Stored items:
· · · · ·

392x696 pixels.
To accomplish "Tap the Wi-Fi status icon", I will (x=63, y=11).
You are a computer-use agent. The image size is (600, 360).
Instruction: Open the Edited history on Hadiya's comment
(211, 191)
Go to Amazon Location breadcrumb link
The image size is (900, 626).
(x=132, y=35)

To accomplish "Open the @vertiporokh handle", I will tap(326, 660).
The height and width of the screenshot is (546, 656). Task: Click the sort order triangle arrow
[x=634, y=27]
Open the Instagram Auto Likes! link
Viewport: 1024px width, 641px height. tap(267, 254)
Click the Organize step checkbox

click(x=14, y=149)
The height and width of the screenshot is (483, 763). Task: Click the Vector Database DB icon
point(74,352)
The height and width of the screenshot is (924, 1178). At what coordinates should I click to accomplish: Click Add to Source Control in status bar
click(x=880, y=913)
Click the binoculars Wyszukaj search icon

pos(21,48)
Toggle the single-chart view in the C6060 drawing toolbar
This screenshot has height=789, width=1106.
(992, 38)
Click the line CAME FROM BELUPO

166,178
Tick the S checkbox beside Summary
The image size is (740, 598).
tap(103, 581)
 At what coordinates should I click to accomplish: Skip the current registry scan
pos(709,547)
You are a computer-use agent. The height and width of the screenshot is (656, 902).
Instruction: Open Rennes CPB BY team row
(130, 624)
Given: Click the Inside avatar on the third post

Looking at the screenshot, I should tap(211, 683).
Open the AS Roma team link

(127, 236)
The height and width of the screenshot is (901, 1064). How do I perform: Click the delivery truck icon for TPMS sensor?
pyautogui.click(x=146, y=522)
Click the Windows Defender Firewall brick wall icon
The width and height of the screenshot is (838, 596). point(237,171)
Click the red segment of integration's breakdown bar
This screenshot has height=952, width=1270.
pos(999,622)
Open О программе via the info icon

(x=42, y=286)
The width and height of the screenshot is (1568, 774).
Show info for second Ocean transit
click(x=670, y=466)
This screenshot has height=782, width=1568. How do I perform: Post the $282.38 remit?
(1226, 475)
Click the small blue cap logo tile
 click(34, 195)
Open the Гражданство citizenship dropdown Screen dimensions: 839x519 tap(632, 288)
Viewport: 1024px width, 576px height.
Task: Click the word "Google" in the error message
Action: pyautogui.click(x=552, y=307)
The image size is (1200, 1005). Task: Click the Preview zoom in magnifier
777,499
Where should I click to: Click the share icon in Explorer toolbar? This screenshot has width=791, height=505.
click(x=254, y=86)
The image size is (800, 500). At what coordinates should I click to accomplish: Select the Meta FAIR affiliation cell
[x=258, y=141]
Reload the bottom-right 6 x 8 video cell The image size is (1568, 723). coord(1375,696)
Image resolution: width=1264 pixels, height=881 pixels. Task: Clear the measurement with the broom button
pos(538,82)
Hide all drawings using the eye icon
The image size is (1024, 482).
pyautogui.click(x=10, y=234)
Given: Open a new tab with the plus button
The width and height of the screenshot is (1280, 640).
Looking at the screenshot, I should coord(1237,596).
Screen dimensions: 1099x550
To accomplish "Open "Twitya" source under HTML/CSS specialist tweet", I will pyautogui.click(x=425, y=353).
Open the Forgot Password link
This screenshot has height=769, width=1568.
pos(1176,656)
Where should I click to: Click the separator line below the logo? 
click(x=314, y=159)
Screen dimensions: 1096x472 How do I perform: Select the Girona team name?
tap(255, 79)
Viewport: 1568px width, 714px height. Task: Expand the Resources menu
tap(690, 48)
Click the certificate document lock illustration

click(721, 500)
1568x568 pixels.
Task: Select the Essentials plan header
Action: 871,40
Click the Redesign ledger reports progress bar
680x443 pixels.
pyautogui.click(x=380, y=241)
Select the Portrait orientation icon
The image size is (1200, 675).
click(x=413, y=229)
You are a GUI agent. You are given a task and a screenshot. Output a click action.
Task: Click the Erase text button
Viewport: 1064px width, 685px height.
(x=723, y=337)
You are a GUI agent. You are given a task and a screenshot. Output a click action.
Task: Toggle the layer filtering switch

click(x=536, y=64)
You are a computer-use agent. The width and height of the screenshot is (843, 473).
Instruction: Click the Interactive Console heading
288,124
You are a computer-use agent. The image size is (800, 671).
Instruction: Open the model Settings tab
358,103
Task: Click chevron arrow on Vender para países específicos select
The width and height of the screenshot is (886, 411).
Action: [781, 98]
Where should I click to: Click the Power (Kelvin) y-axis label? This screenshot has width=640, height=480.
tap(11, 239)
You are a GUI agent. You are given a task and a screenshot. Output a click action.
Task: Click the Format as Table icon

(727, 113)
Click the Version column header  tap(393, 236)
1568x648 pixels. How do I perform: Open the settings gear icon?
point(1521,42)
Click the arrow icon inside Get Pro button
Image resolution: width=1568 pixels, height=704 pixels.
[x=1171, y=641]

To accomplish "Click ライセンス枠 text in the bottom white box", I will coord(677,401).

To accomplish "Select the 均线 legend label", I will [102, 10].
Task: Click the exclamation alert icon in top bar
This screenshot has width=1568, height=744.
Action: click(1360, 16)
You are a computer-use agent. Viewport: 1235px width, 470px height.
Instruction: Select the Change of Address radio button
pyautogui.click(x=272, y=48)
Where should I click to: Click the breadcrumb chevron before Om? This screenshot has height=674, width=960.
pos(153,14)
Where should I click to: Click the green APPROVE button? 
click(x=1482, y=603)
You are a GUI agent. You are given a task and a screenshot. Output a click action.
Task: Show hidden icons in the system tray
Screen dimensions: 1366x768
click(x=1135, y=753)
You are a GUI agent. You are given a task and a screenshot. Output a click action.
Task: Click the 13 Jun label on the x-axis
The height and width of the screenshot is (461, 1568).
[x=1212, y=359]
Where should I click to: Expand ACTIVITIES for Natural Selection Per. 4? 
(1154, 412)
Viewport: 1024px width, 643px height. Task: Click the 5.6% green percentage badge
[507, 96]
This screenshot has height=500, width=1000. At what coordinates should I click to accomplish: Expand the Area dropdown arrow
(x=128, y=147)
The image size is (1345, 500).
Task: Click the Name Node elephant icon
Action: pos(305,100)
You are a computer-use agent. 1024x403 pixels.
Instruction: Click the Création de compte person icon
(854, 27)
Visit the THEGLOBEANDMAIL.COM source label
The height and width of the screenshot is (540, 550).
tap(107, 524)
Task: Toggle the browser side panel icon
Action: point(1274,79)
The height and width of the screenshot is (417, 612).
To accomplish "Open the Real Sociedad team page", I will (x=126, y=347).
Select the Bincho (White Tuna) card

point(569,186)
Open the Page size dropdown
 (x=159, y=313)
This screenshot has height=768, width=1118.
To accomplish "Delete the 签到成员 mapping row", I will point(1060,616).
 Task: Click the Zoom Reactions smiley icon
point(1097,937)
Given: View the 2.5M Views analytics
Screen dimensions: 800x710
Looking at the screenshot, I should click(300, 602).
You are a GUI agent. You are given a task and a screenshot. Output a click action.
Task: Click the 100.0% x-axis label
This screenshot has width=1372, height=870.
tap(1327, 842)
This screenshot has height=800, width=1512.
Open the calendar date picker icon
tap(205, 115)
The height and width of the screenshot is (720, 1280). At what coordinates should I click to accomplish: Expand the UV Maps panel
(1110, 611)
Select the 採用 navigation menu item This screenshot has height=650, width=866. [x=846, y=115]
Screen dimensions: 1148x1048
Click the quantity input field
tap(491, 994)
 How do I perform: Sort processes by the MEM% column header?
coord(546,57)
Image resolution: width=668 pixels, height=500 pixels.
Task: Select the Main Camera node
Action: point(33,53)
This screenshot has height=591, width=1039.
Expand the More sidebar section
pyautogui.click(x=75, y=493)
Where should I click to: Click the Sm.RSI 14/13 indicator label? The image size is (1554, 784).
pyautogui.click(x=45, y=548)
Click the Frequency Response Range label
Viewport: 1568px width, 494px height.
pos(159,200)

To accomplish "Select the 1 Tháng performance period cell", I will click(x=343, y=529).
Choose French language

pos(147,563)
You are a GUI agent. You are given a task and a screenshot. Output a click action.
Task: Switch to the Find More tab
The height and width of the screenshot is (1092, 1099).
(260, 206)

· · · · ·

> Problem to work on
Lines holding "text": copy each one from the records above.

> Solved problem
Task: Click the Erase text button
To accomplish "Click ライセンス枠 text in the bottom white box", I will coord(677,401).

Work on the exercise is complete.